Finally, the interpretation of the patterns observed in the created lines is somewhat lacking. A Table with all the observations must be included. This can replace the descriptions of the observations with the different lines, which could be somewhat laborious for the reader, and are often wrong. There are numerous mistaken expectations of protein expression here, but two examples include:
We are not convinced that our expectations are mistaken. Below we respond to the reviewer’s specific examples, and we are open to hear from the reviewer about additional cases.
(1) The expectation that ACDH-10 is enriched in the intestine and epidermal tissues (hypodermis).
There are multiple paralogs of this protein (see WormPaths or WormFlux) that may share functions in different tissues. There is also no reason to assume that fatty acid metabolism does not occur in other tissues (including the germline). Finally, there are no published studies about this enzyme, so we really don't know for sure what it's doing.
The expression of acdh-10 is annotated in multiple scRNA datasets as intestine and epidermal enriched (CeNGEN/Taylor et al. 2021, highest in epidermis; Ghaddar et al 2023 highest in intestine). We did not mean to imply that fatty acid metabolism does not occur in the gonad, nor that a paralog of acdh-10 could not be performing the same function in tissues where acdh-10 is not expressed.
However, this raises an important question: why have different paralogs doing the same thing? Duplicate genes with the same function are generally not evolutionarily stable (PMID: 11073452, PMID: 24659815). That there are such striking tissue specific expression patterns of an essential or widely expressed protein class suggests that paralogs of the gene likely differ in some meaningful parameter that might align with tissue-specific functional needs or regulation. The reviewer’s statement that ‘there are no published studies about this enzyme, so we really don't know for sure what it's doing’ is in fact an excellent demonstration of our point; finding out where the duplicates are expressed can provide a starting point to uncover potential differences between the paralogs. At the very least it can delineate to what degree paralogs diverge in their expression across the proteome and identify which such cases merit further study. In a more ideal scenario, prior information of protein function could indicate that the involved pathway requires tissue specific regulation.

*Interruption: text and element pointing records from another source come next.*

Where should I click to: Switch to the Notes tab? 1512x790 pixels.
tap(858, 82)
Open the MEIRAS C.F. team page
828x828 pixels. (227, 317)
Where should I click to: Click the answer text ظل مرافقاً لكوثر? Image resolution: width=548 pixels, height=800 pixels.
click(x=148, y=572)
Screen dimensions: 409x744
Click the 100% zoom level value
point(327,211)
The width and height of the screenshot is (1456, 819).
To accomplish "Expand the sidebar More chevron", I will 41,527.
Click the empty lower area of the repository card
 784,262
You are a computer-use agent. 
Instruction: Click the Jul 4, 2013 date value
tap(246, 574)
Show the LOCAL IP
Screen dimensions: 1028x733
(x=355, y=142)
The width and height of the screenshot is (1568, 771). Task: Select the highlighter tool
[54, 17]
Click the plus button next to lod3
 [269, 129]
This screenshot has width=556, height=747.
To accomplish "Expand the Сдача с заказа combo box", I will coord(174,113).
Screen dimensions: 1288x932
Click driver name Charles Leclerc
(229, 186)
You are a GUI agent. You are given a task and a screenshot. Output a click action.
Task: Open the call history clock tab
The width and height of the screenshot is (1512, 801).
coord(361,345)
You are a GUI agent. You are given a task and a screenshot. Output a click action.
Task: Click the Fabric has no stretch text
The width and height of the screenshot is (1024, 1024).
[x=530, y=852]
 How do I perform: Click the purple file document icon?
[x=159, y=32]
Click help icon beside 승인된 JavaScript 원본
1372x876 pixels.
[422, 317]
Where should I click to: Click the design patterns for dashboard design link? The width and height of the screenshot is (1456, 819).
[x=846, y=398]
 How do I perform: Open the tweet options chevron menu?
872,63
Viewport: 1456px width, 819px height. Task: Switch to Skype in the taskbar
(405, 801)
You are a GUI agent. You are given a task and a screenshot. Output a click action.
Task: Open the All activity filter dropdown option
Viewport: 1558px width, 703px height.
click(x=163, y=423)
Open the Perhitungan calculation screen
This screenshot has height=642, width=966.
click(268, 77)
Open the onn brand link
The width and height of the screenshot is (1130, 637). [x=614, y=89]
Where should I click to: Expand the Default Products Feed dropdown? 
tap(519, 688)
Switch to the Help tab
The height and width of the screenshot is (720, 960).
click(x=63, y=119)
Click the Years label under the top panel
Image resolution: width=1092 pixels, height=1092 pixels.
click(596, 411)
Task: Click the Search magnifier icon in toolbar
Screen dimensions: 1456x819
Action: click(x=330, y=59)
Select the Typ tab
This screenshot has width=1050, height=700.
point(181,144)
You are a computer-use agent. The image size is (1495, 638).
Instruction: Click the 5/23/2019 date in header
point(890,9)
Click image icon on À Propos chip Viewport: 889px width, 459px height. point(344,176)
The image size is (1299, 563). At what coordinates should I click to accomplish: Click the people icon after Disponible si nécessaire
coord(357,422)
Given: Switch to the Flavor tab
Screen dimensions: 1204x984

(2) The expectation that HXK-1 is ubiquitously expressed.
Three paralogous enzymes are all associated with the same reaction, and we have shown that these three function redundantly in vivo, perhaps in different tissues (PMID: 40011787).
The cited paper (PMID: 40011787) does not show where they are expressed. We discussed redundancy/paralogs above in point 1, and in our view the same applies here. They may perform the same reaction but are likely to differ in some meaningful way, be it regulation or rate of activity, for them to be stably maintained as functional genes over evolution.
Moreover, single-cell RNA-seq data (PMID: 38816550) also show enrichment of hxk-1 in gonadal sheath cells.
The Ghaddar et al. and CeNGEN/Taylor et al. datasets do not show this. The scRNA paper cited (PMID: 38816550) also shows enrichment in neurons, pharynx, coelomocyte and germ cells which we did not note. In our view, these in fact further support our goals: often, transcript datasets alone (frequently used to infer tissue function) do not sufficiently predict protein expression. One can post hoc find an scRNA-seq dataset that aligns somewhat with our protein observations, but how does one know which to trust a priori? Disagreements between transcript datasets will ultimately require resolution at the protein level, in our view.
To clarify these points, we added the following to the discussion section:
“We also noted unexpected cell type dependent distributions of proteins involved in broadly important metabolic processes such as ACDH-10, which was depleted from the germline compared to other tissues, and HXK-1, which was highly enriched in the gonadal sheath. Notably, for these as well as other cases, scRNA-seq datasets were not sufficient to deduce a priori the observed cell type specific differences at the protein level. Importantly, many genes encoding metabolic enzymes including acdh-10 and hxk-1 have paralogs that likely perform similar catalytic functions. Yet, duplicate genes with identical functions are generally not evolutionarily stable (Adler et al., 2014; Lynch and Conery, 2000); thus such genes are likely to differ in some meaningful parameter (e.g., regulation or activity) that might align with tissue-specific functional needs. Fully annotating the expression patterns of paralogs at the protein level could indicate which tissues require unique metabolic needs and indicate which paralogous genes have undergone sub- versus neo-functionalization. For those proteins that are less functionally understood, unexpected distributions might indicate which merit further study.”
The table should have at least the following information: gene/protein name - Wormbase ID - TPM levels of single cell data assigned to tissues for L2, L4, and adult (all published) - tissues in which expression is observed in the lines presented by the authors.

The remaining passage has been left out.